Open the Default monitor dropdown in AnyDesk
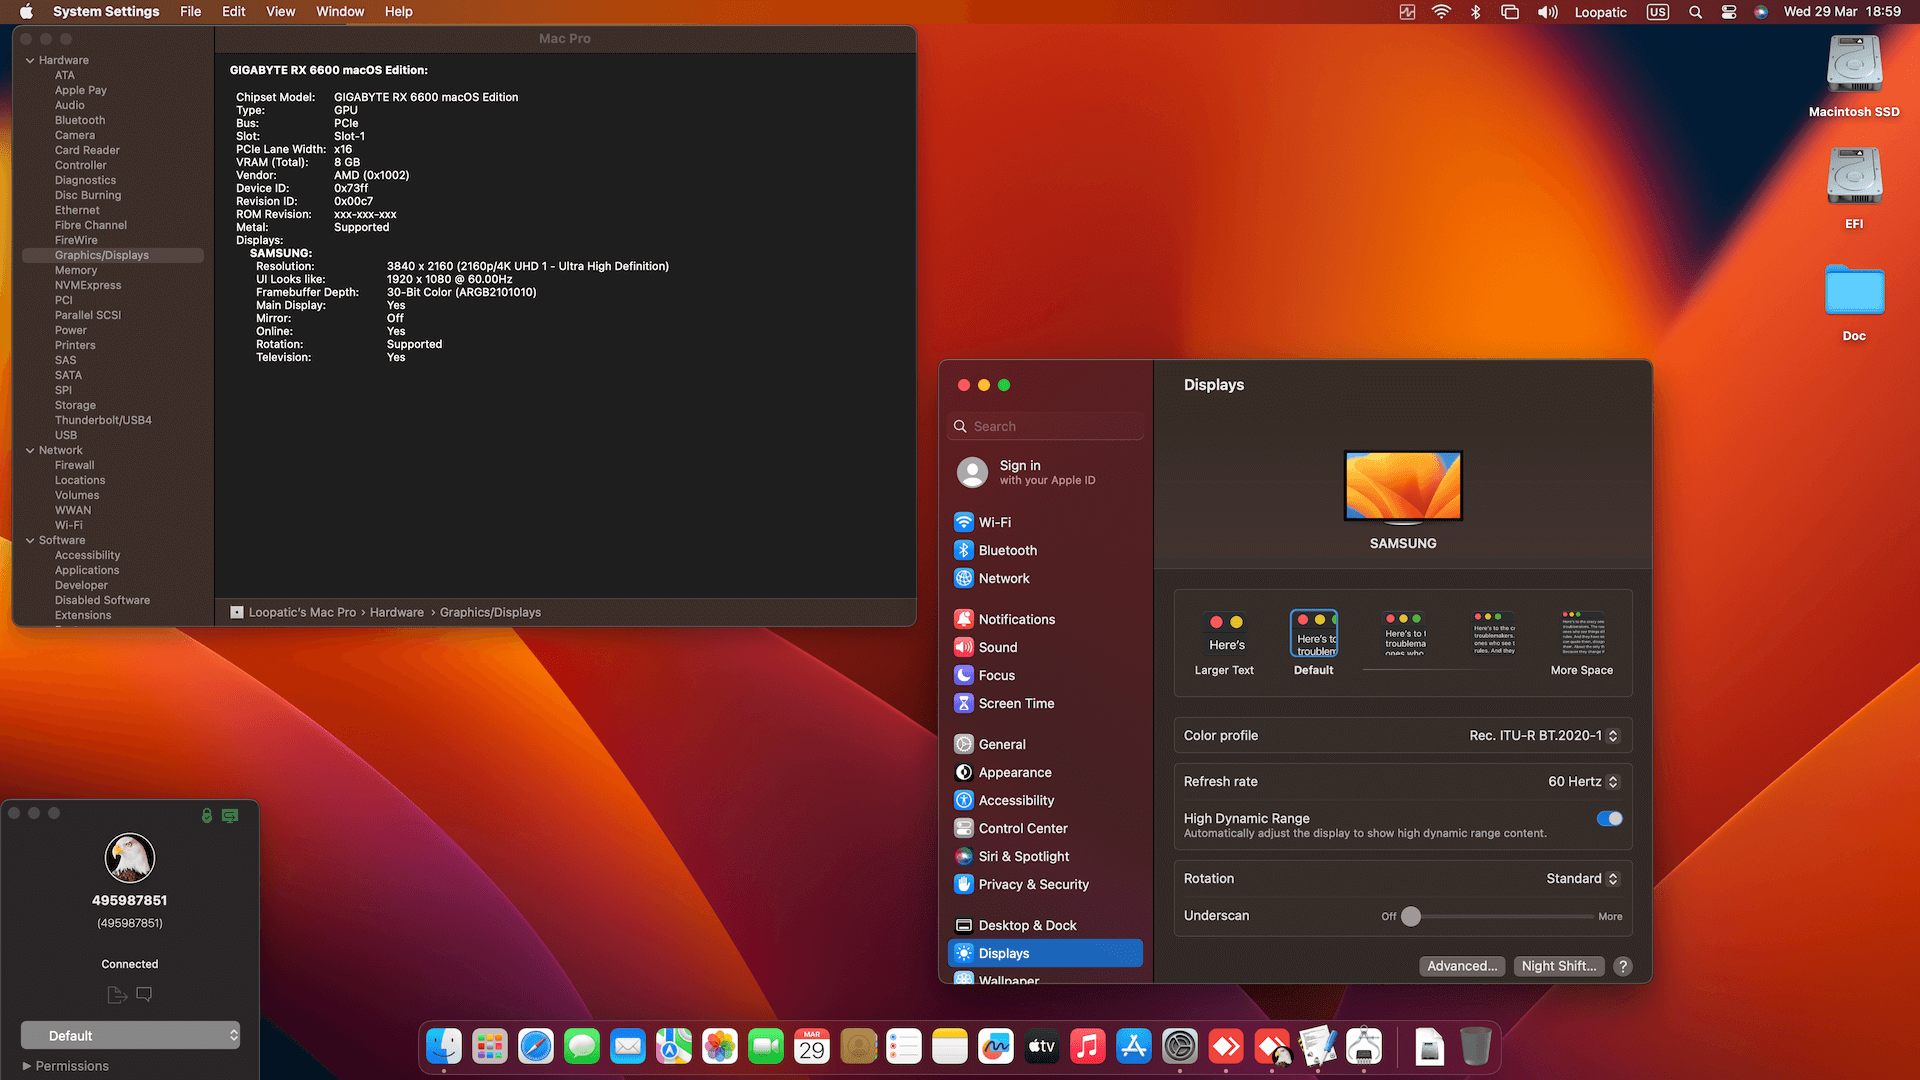The width and height of the screenshot is (1920, 1080). pyautogui.click(x=130, y=1035)
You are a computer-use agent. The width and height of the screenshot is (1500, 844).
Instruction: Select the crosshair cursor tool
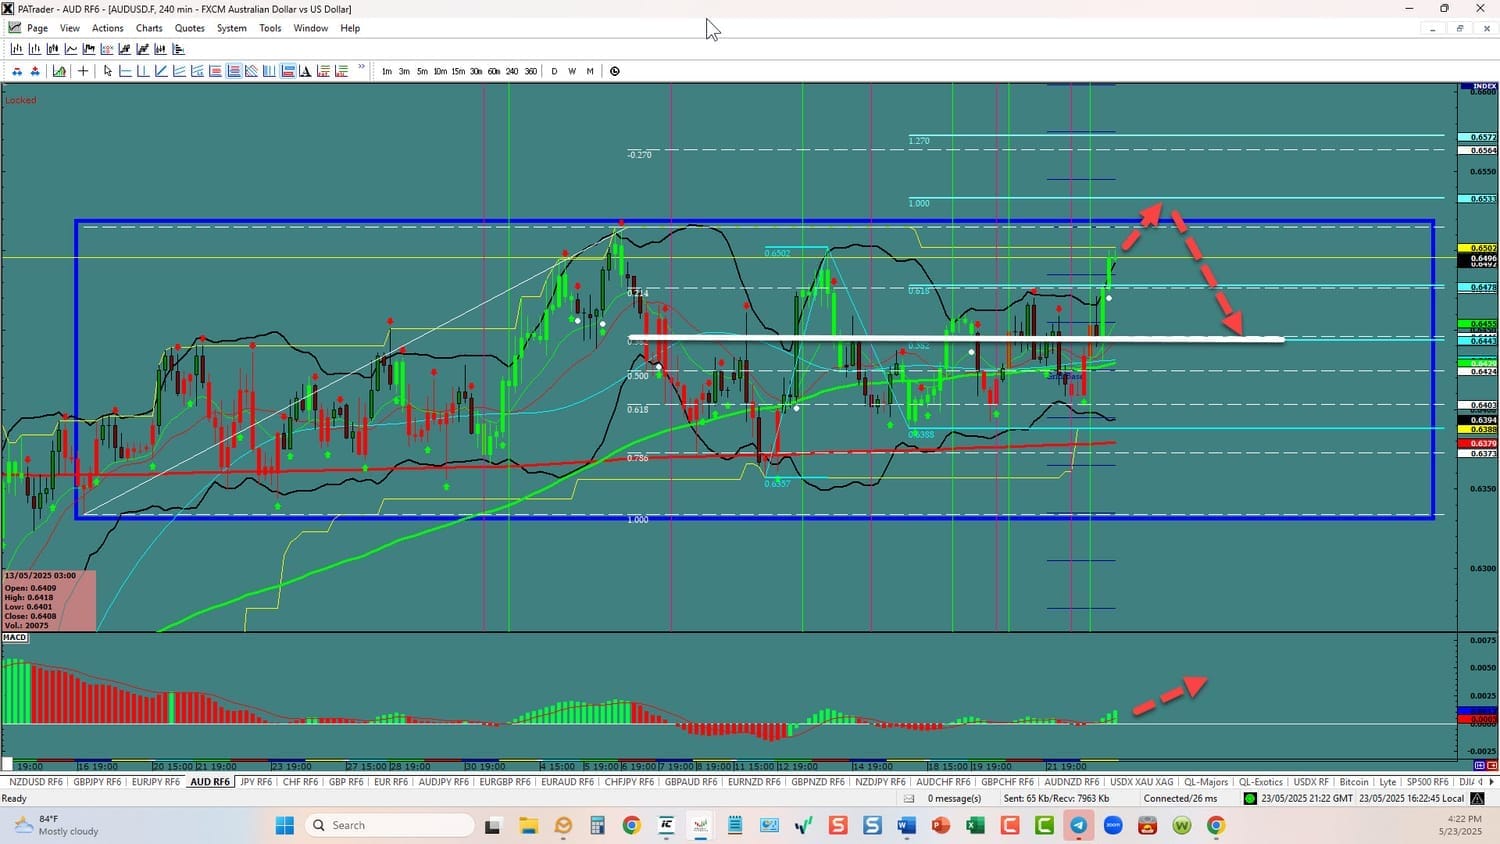[83, 71]
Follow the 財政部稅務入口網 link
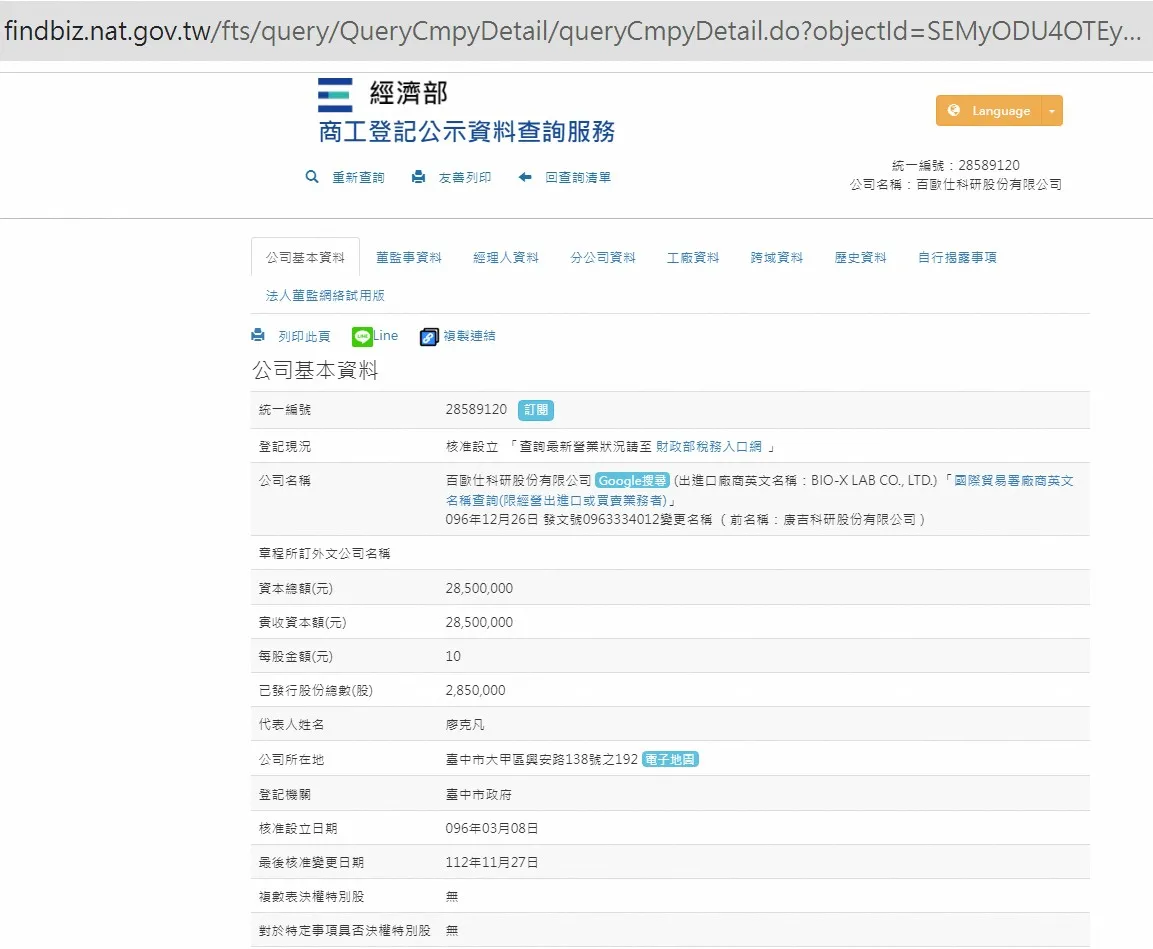 click(709, 447)
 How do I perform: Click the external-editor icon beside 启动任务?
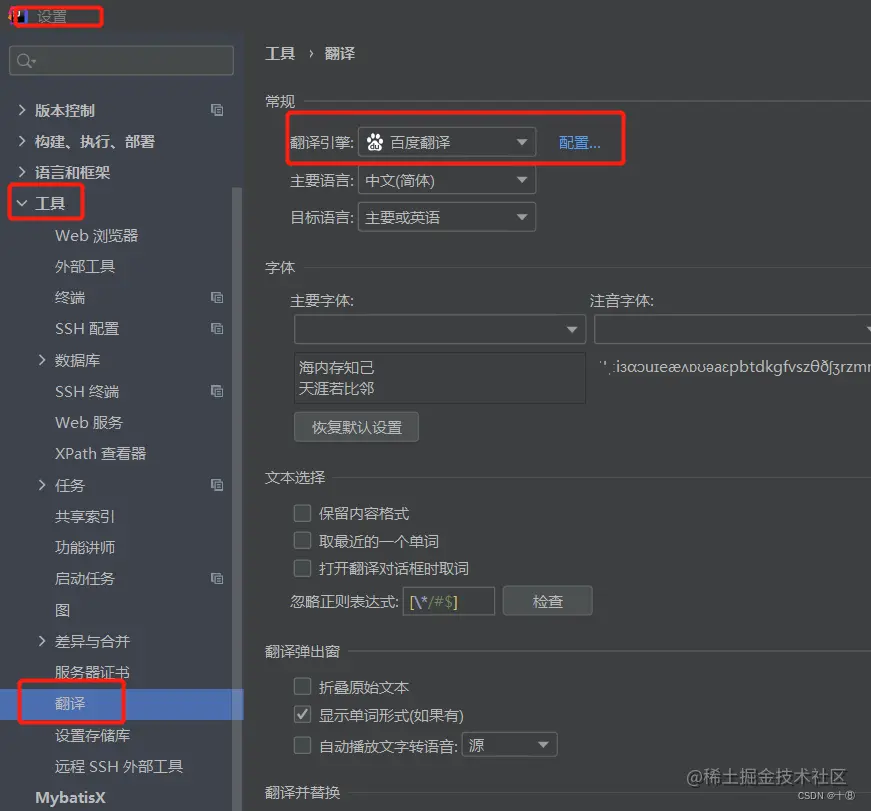point(217,578)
++++++++
Goal
Copy the lines above word for word, leaving out the pictures.

Answer for this exercise
Open the Default monitor dropdown in AnyDesk
The width and height of the screenshot is (1920, 1080). pyautogui.click(x=130, y=1035)
You are a computer-use agent. The width and height of the screenshot is (1500, 844).
Instruction: Select the crosshair cursor tool
[83, 71]
Follow the 財政部稅務入口網 link
 click(709, 447)
 How do I perform: Click the external-editor icon beside 启动任务?
point(217,578)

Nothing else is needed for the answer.